The stated concerns with lack of concurrent and compensating amenity for the surrounding community look even worse when set in the context of new self-serving spaces that are designed to be closed off, and whose effect is to shut out the community and to privatize new amenity. These effects are apparent in the sizable privatized plaza at 2300 Kingsway and in the current proposal for a 2.3 acre walled compound at the 2220 Kingsway Canadian Tire site. New area residents get new amenity, while existing residents only get shadows, loss of views, increased vehicle traffic, and more competition for curbside parking.
Before turning the rest of this posting over to an invited guest piece by Rod Raglin, I’d like to point out that the proposed co-housing site at 1729-1735 East 33rd Avenue lies just a few blocks west of Norquay. The concept of a “neighbourhood centre” is that a local area develops a centre, with density decrease in a radius outward. In Vancouver, that sadly corrupted concept has proved nothing more than an excuse to mass rezone hundreds of acres at a single grab. The cynicism of this paragraph from the Norquay Village Neighbourhood Centre report to Council http://former.vancouver.ca/ctyclerk/cclerk//20101104/documents/penv2.pdf becomes ever more evident:
It should also be noted that by planning for new housing types in the neighbourhood centre, the existing RS-1 zoning is maintained for the majority of the surrounding areas. As a whole, RS zoning also remains the predominant zoning for the majority of the city (73 percent of residential land and 42 percent of all parcels). (p. 19)

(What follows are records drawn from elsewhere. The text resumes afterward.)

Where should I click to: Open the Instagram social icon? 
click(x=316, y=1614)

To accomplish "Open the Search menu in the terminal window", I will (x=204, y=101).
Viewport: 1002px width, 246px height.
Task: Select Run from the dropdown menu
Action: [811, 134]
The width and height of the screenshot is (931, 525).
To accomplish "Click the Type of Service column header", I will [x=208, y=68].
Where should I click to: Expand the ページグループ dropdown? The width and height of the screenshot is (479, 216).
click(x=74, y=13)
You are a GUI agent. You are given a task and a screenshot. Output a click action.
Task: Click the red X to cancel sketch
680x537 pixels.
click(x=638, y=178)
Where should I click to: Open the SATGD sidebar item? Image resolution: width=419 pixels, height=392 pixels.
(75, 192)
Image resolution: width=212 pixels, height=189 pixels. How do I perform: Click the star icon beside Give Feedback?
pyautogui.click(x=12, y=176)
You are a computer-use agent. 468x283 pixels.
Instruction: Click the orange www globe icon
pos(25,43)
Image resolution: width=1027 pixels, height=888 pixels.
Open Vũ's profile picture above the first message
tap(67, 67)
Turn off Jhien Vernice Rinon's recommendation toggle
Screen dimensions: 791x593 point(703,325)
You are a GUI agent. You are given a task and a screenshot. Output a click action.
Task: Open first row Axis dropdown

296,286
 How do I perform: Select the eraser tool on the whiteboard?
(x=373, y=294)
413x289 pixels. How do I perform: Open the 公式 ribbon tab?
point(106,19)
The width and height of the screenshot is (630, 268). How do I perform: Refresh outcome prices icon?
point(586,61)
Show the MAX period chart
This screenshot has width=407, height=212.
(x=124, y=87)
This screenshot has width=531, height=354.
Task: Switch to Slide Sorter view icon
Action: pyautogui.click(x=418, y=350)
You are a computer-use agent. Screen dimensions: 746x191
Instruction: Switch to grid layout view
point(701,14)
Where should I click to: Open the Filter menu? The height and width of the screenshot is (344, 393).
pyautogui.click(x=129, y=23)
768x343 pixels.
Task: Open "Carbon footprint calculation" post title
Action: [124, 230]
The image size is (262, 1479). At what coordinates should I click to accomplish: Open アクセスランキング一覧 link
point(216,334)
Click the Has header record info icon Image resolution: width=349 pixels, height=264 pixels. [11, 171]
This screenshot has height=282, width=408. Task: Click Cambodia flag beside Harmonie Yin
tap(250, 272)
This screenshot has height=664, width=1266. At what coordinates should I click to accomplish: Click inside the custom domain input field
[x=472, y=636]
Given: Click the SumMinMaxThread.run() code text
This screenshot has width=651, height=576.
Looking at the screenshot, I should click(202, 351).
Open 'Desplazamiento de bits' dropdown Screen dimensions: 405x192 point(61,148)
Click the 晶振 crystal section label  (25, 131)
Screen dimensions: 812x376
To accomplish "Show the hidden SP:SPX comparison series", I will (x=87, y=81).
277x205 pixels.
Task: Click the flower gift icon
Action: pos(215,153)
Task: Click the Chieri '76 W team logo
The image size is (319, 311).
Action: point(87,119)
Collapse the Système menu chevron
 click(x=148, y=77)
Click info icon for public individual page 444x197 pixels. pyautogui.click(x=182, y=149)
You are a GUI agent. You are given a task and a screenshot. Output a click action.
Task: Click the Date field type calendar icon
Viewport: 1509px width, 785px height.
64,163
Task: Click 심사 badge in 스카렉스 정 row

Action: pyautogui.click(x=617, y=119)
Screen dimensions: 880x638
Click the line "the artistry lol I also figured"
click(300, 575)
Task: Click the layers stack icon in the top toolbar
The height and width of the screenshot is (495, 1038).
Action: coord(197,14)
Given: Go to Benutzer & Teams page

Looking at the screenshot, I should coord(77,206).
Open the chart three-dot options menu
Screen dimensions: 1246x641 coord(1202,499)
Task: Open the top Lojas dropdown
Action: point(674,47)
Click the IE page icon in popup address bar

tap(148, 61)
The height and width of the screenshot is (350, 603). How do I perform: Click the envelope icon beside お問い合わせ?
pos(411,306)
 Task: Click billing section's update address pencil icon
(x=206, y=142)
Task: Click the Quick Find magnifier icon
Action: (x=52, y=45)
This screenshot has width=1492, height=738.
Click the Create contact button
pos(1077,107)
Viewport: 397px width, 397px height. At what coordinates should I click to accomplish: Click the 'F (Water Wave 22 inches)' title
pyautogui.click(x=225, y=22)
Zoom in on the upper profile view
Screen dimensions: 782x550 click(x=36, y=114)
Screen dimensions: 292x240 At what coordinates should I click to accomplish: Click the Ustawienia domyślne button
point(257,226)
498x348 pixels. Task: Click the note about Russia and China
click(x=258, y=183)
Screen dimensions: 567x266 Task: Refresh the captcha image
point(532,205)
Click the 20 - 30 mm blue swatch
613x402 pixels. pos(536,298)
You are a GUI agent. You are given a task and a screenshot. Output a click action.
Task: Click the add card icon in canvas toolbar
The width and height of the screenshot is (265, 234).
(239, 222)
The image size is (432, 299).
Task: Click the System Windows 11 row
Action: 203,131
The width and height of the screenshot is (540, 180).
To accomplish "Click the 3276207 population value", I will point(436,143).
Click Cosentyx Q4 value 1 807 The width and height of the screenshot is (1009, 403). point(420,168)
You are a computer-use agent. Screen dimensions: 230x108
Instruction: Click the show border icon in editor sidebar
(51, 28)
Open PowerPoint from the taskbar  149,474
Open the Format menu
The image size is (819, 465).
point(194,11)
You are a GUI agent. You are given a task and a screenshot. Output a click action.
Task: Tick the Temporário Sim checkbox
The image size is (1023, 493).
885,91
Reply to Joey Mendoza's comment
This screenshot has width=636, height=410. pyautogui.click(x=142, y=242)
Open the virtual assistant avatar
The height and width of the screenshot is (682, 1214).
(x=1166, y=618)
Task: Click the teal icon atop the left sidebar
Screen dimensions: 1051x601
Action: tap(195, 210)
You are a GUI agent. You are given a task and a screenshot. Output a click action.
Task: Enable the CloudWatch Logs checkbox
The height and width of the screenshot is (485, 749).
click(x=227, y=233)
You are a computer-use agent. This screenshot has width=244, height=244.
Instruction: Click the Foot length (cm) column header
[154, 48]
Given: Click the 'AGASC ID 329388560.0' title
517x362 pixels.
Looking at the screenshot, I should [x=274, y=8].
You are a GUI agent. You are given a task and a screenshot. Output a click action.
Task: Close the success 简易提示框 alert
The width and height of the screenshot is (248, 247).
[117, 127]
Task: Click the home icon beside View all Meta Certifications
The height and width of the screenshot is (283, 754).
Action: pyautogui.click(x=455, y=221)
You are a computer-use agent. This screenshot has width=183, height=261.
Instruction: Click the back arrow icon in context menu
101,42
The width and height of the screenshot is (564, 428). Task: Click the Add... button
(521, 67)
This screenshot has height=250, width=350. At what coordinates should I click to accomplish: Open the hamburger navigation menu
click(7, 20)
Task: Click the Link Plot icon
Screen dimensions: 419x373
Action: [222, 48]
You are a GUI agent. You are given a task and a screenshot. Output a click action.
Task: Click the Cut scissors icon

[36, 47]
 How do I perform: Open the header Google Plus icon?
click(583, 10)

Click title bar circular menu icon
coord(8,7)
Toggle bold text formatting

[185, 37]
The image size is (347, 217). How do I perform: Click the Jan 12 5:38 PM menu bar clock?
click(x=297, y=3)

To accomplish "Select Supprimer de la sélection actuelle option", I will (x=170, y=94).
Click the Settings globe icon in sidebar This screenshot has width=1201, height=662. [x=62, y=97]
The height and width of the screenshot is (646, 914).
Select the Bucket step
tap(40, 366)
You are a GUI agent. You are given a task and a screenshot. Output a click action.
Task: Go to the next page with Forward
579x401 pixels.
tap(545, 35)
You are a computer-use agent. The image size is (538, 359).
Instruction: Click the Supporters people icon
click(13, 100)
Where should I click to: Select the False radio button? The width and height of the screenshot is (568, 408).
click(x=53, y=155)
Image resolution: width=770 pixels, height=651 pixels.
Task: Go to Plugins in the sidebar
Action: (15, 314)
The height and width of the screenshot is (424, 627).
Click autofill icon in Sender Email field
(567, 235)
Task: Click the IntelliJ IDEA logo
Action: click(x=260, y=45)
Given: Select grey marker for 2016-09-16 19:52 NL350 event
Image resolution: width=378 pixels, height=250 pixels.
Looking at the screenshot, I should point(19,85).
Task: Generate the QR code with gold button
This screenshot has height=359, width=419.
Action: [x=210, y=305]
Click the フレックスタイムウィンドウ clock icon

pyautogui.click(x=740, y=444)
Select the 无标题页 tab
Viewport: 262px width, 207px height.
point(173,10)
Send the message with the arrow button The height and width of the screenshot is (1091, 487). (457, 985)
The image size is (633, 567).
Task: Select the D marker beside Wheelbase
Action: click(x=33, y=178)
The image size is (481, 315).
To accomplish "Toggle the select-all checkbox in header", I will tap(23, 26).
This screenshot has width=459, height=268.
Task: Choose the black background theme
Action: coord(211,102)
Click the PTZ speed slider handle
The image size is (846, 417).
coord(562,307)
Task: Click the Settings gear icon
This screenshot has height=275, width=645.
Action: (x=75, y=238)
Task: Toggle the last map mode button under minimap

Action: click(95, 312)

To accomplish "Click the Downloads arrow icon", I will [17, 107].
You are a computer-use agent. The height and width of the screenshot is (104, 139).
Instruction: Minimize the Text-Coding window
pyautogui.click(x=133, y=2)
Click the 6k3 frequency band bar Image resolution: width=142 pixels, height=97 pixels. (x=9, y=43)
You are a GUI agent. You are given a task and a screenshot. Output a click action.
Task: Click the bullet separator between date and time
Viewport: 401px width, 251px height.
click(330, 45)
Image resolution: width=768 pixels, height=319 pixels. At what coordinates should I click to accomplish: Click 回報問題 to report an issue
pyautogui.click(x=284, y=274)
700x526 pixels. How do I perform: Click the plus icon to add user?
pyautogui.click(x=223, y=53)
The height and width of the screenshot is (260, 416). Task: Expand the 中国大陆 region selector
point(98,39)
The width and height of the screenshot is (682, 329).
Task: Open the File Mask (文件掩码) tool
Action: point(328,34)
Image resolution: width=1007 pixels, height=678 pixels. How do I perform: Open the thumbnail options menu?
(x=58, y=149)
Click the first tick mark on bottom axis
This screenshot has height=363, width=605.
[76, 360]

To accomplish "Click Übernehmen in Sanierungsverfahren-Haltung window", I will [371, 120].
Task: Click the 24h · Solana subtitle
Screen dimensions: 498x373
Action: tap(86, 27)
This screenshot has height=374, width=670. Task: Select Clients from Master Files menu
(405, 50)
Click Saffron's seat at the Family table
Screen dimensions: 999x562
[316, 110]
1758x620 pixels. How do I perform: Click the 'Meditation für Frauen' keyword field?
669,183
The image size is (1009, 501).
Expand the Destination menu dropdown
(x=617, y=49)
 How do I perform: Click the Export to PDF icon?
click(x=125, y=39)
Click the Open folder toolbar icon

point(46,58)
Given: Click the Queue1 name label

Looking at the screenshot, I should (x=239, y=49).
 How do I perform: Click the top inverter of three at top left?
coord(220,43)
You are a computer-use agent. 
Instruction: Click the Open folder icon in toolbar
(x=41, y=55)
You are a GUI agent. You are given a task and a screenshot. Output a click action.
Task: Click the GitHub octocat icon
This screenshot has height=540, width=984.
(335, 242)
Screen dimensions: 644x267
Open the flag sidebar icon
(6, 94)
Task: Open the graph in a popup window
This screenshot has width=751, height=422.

Four STIR projects just outside Norquay boundaries, dense redevelopment of 1.25 grassy acres at the Avalon dairy site just outside Norquay boundaries, and now this co-housing proposal just outside Norquay boundaries. What has masqueraded as planning in Norquay is clearly one piece of a politicized land-grab strategy that seeks nothing but naked opportunity wherever it may be found — like just outside the boundaries of a neighbourhood centre.
Adding to the irony, this proposal appears to be one of the three that have been put forward and allowed to proceed under the “interim rezoning policy” emanating from the Mayor’s Task Force on Housing Affordability. Isn’t it odd how the density keeps getting dumped into the same area, an area that has taken a huge amount of density over the past decades and has seen no significant expansion of amenity?
This co-housing proposal has been sent to public hearing despite two successive non-support votes by the Urban Design Panel (24 Oct 2012 and 16 Jan 2013). If the project can’t find support at UDP, something has to be wrong. If the project is now scooting toward its undeserved rubber stamp, something has to be wronger.
• • • • • •
Mayor and Council’s Plan for Co-Housing Means the Destruction
of Single Family Neighbourhoods
I live across the street from a proposed co-housing condominum development at 1729, 1733 and 1735 East 33rd Avenue.
Co-housing is attractive to some people because of its philosophy of communal style living as well as its joint financing component.
When I went to the first information meeting those representing the developer, the Cedar Cottage Co-housing Society, seemed to think because they embraced this philosophy of communal living the residents of the neighbourhood should allow them to build whatever they like.
Our neighbourhood concerns were more practical and addressed things like the projects mass, height, shadows falling on yards, obstruction of views, invasion of privacy, the ugliness of the design and the inappropriateness of plunking a three and a half story, 27 unit building in the middle of single-family residential homes.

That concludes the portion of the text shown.